As of today, the officially submitted TPO held in committee is the May 13 version. The May 13 document is dramatically changed: it has removed all tree preservation standards for single family residential and commercial properties, as well as accommodations for affordable housing developments.
Call to Action – Pass Phase 2 Updates in June: Trees Atlanta has shared our comments and recommendations to the City with the hope the Phase 2 updates can be approved in June. Approving Phase 2 updates do not hold back developer’s demand for further testing for tree preservation standards and affordable housing accommodations.
Approving Phase 2 updates keeps the City’s commitment to improve the TPO.
Phase 2 would include a new incentive to reduce clearcutting of existing trees on commercial developments, tree density (count of trees) required on properties after construction, recompense aligned with the true cost of trees, and a registry of tree professionals that will track and restrict repeated TPO offenders. Tree density requirements, schedule for increased recompense, and registry has been in all prior versions of the TPO. Trees Atlanta has shared details of our recommendations with the City. With these changes, the May 13 document can be ready for review by the CD/HS committee on June 10 and be on track for Full City Council consideration for approval on June 16.
Get Beyond the Delays: The deletions of the tree preservation standard and affordable housing accomodations were a response to vigorous pressure from the development community who said “further testing” was needed. This is a delay tactic; the development stakeholders have been present at every working group meeting for the past four years, and now are calling for “further testing” as the TPO was appearing to finally arrive at a vote. Commissioner Prince indicated that the Department of City Planning (DCP) wanted to align the TPO with upcoming Zoning updates. The Zoning update process has been ongoing for two years.
This is the third attempt to update Atlanta’s TPO. The first failed in 2014 due to prolonged delays to arrive at consensus. The second failed in 2018 due to prolonged delays to arrive at consensus. The third is at risk of being derailed again in 2025 due to more delay tactics. Delay and no change allows tree loss to accelerate.
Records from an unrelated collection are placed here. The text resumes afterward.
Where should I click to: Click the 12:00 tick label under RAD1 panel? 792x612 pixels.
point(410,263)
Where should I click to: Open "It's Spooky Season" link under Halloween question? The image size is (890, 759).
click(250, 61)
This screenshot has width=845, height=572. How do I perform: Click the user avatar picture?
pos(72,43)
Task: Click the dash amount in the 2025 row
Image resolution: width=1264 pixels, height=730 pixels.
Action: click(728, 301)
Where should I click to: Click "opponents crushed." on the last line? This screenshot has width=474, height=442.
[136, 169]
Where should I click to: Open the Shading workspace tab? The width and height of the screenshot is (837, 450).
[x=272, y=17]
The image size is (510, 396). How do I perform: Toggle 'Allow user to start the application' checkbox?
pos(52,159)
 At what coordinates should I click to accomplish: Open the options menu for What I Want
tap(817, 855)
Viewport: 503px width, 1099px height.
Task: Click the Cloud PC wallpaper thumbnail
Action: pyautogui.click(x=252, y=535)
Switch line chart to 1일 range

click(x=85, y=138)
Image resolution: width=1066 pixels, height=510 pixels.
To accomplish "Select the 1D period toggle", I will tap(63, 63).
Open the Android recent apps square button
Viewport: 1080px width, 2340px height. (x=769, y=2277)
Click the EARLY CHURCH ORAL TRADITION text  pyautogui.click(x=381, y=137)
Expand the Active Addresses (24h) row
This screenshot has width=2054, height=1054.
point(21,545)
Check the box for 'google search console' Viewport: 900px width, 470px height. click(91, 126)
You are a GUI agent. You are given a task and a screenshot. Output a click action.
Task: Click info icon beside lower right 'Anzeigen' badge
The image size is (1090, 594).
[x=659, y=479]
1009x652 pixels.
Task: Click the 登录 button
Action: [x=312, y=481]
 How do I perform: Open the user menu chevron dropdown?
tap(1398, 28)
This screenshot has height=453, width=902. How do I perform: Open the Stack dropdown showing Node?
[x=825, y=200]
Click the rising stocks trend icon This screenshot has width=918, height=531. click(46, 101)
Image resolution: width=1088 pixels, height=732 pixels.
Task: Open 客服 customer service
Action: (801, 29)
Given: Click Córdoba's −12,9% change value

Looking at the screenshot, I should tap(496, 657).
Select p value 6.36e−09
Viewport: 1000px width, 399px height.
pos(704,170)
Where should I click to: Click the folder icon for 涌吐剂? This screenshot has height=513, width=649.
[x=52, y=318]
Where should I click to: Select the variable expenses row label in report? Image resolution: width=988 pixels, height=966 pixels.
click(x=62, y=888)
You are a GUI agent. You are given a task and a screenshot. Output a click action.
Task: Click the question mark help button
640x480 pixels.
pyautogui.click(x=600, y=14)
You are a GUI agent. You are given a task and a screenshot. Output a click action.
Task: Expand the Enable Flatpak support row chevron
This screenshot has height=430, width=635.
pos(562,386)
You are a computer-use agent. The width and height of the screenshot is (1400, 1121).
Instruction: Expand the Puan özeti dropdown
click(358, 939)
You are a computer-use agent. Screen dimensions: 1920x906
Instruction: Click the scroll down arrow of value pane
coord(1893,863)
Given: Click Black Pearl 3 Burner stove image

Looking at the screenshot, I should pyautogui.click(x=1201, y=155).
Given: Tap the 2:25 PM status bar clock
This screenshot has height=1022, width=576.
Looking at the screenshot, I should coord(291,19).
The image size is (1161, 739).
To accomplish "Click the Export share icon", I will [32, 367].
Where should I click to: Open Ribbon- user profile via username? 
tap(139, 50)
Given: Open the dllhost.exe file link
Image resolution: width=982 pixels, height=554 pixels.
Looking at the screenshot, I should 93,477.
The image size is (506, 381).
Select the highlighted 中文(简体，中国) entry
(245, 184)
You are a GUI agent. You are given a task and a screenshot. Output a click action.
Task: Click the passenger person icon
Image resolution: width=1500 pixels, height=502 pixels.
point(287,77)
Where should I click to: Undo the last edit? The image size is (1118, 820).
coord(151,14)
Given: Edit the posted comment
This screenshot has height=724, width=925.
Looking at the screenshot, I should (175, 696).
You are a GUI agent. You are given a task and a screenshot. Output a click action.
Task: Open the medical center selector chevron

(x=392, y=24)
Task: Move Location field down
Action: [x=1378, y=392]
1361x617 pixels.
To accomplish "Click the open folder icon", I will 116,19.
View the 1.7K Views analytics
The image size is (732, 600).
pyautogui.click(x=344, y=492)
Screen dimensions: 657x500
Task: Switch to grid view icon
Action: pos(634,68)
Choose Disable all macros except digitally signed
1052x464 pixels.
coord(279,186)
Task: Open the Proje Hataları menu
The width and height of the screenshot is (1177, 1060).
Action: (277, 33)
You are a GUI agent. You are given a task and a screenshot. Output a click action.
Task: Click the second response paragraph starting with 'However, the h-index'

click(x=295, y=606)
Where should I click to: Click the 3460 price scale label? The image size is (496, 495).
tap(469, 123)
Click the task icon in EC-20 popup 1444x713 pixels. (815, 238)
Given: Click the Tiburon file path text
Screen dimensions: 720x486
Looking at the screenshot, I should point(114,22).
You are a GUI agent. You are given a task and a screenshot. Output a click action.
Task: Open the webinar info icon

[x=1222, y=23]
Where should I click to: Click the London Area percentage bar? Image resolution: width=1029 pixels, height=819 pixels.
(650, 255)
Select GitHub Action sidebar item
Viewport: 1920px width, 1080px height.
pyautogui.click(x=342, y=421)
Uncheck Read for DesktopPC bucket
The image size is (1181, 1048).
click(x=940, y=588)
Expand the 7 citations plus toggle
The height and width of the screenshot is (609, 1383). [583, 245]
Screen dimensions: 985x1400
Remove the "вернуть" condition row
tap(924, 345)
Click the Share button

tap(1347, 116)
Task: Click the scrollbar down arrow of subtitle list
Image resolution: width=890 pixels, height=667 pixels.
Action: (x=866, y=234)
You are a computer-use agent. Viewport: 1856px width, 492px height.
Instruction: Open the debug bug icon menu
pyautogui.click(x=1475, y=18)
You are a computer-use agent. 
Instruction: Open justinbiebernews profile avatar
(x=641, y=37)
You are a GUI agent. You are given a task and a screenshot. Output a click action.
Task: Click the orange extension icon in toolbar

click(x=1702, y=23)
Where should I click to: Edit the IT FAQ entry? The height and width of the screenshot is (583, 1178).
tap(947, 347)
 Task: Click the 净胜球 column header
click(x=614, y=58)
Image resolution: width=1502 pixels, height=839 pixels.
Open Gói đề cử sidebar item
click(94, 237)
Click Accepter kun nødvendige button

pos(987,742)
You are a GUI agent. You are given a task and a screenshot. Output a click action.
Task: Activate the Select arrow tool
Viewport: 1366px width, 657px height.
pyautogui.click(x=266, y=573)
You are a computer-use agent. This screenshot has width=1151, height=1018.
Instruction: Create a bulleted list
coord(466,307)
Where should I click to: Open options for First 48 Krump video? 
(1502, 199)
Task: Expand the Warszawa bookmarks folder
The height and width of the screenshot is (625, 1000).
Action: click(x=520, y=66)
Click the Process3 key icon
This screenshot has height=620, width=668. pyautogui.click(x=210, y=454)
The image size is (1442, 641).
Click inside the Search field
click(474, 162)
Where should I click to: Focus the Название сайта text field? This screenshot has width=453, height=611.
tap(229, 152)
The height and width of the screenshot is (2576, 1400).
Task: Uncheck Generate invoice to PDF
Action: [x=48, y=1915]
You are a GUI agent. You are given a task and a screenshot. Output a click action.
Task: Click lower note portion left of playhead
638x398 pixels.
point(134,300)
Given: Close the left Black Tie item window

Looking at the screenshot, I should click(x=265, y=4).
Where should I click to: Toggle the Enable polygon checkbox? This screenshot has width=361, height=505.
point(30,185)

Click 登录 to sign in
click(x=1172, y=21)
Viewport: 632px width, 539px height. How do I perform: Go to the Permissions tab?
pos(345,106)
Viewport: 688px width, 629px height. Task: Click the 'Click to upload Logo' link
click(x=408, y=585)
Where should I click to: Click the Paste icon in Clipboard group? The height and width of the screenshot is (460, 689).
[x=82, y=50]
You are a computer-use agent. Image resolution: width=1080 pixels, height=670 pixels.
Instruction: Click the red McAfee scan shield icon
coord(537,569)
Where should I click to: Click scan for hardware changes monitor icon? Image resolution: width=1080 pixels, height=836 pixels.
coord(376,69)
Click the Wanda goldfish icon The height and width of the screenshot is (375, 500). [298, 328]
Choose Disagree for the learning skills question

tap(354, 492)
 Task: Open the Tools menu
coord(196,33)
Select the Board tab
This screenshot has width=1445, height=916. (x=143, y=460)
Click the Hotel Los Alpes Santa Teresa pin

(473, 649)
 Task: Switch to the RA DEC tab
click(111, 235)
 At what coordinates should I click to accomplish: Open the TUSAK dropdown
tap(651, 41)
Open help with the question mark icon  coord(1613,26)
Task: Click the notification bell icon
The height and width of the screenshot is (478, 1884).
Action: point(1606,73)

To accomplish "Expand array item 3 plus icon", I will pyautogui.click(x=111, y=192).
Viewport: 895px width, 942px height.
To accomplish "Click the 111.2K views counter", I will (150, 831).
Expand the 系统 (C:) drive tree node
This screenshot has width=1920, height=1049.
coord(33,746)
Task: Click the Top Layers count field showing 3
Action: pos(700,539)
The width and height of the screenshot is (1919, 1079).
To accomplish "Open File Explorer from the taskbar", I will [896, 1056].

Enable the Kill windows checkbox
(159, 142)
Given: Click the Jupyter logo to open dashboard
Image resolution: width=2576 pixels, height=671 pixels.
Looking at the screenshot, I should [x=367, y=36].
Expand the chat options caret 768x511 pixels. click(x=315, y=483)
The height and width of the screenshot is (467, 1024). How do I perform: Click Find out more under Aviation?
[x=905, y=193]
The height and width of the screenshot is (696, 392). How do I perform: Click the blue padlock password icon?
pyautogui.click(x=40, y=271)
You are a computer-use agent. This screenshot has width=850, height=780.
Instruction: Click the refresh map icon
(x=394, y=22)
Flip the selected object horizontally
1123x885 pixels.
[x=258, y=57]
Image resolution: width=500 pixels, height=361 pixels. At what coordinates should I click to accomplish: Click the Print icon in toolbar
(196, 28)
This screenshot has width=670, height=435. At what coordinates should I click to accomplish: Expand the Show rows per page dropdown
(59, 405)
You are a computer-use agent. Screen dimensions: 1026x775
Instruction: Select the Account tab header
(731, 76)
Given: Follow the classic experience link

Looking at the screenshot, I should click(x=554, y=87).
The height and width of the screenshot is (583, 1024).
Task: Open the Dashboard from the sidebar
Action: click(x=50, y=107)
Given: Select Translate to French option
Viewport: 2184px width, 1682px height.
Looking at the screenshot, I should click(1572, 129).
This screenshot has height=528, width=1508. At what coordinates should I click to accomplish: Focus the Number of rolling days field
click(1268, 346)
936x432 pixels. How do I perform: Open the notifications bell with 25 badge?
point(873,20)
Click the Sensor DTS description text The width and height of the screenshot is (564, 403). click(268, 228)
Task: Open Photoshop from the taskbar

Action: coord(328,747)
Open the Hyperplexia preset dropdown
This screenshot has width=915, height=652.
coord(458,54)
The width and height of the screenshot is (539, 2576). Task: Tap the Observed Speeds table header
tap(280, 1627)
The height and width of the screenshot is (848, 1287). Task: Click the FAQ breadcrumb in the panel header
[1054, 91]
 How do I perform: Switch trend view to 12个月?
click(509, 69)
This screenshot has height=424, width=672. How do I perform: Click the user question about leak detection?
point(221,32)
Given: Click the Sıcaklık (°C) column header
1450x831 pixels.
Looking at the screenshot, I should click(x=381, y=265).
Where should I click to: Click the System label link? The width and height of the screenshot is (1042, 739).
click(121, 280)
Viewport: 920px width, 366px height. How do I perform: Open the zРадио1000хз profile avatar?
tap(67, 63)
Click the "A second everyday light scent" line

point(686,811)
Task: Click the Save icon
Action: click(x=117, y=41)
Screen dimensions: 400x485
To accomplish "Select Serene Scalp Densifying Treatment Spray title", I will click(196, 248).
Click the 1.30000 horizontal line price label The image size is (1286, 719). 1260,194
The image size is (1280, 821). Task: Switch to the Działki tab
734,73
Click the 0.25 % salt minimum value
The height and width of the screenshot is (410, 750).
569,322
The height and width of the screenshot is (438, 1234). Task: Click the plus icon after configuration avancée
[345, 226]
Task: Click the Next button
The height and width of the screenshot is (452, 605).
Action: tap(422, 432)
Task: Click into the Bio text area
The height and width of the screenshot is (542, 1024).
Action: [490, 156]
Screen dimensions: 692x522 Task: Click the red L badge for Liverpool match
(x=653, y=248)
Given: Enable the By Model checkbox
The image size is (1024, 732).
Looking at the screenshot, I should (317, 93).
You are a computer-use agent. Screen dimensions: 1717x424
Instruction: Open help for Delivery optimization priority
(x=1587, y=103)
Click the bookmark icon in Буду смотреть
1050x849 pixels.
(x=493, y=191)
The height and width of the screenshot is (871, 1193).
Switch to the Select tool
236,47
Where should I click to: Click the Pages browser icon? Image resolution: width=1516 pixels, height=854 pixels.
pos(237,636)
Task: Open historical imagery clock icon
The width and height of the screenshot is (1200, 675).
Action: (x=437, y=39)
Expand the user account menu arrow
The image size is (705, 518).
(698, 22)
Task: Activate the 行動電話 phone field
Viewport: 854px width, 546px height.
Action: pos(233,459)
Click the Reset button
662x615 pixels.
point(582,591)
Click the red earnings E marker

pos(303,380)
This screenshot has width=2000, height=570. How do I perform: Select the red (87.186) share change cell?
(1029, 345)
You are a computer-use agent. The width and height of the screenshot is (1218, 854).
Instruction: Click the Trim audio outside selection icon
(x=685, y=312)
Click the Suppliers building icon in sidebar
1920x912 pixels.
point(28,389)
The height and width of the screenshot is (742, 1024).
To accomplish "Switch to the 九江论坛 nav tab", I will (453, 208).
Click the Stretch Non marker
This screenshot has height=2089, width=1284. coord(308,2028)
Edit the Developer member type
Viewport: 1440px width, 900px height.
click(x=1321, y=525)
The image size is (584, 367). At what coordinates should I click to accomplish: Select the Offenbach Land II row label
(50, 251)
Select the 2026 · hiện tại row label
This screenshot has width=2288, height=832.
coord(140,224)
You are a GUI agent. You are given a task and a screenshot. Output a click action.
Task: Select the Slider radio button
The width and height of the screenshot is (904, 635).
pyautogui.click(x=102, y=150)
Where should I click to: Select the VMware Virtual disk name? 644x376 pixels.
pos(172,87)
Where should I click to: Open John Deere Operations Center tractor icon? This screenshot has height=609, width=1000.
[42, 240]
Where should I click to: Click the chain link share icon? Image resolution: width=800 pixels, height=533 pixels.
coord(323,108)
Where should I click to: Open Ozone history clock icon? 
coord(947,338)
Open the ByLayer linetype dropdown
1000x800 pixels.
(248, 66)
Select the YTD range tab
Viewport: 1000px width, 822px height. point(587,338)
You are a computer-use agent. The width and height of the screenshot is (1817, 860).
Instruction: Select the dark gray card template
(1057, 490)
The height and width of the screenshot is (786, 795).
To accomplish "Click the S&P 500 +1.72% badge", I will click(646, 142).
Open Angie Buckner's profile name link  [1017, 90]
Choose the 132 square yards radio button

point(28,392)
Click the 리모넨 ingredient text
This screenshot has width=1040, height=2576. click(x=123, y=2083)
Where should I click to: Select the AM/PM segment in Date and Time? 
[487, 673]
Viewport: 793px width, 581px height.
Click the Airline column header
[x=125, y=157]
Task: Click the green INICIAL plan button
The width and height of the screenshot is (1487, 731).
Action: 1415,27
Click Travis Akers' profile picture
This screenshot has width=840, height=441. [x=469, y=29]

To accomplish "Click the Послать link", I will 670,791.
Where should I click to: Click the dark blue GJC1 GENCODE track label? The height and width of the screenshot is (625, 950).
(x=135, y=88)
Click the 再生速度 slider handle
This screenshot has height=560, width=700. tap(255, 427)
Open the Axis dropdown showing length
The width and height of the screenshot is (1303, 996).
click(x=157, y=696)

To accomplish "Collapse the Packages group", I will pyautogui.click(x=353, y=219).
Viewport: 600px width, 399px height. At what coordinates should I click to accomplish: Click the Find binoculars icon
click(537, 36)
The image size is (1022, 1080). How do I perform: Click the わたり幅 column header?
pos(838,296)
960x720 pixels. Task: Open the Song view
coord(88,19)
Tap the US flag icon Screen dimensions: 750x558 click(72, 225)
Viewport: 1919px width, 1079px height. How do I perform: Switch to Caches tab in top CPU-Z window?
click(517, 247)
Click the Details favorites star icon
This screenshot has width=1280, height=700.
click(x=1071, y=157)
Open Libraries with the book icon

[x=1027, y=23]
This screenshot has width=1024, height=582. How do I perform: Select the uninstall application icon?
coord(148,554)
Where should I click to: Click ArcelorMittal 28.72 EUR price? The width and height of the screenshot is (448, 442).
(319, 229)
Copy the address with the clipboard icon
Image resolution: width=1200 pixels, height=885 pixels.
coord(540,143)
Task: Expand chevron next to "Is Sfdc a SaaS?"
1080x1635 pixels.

Keep Moving Forward: The City has asked the public for an extraordinary level of “engagement” over these long years. We, the residents of Atlanta, have attended hundreds of meetings, including four years of the latest round. All the while, the effects of heat island temperature rise, extreme weather, and air quality continue to escalate while trees continue to disappear in Atlanta.
The City has abundant input and information from the community, and now it is time for them to make progress. Developers demand to keep tree recompense fees artificially low and keep benefiting from regulations that allow excessive removal of healthy trees. We need a better way to balance growth while protecting people’s health and wellbeing. We need an improved TPO for the public good.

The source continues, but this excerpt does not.